A Wrinkle In Time (Madeleine L’Engle, 2007) – The arrival of a stranger brings Meg Murry and her little brother Charles Wallace on a hopeful journey in search of their missing father.
Mainly written for the young ones, A Wrinkle in Time presents a meaningful and admirable parable of complex themes that go beyond faith.
Like all stories of hidden portals and doorways, A Wrinkle In Time begins with a young child brimming with curiosity. Siblings Meg Murry and Charles Wallace make two. And so it begins, as the unexpected arrival of a peculiar visitor brings them on a fantastical adventure of self-discovery.
Through wardrobes or disappearing brick walls, hidden worlds structure the vertebrae of the genre, which may seem ho-hum to avid fantasy readers today. Yet of outcasts and scientifically-inclined heroines, the tale remains as captivating as any, especially for the younger readers.
A mirror of the teenage psyche, the protagonist Meg is emblematic of familiar themes. She is a stranger in a strange place, learning to embrace and redefine her faults.
“‘Maybe I don’t like being different,’ Meg said.’But I don’t want to be like everybody else either.'”
Shunned by those around them, the odd quirks of Meg and Charles turn out to be their covert strengths. The juxtaposition against their twin siblings, who characterised ordinary, made it especially interesting.
Another hidden world is revealed in their fortuitous companion Calvin, who overcome dysfunction in unseen abuse. This however, is never explored further than a mere mention.
Apart from meaningful back stories in its characters, the book is an admirable feat achieved back in a more conservative decade. In her unique telling, Madeleine L’Engle allows her faith to guide a journey based on pragmatic physics, though never quite leaning towards either end.
Blending spirituality and science in her fantasy classic, the largely controversial move risks aversion by both camps back in its time. Even today, uneasiness deters the more conservative crowd.

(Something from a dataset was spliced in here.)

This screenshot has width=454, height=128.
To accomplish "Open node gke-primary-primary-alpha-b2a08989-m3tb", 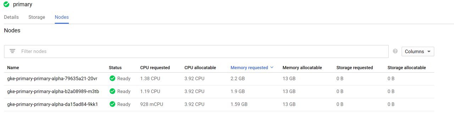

“I don’t understand it any more than you do, but one thing I’ve learned is that you don’t have to understand things for them to be.”
But despite few heavy-handed segments, worry is mostly unwarranted for the faithful and faithless alike. Allegories far exceed religious faith, as the parable proves most universally relatable in its characters’ familial affection. While lacking subtlety makes it difficult to ponder upon, the easy read makes great food for thought among younger readers.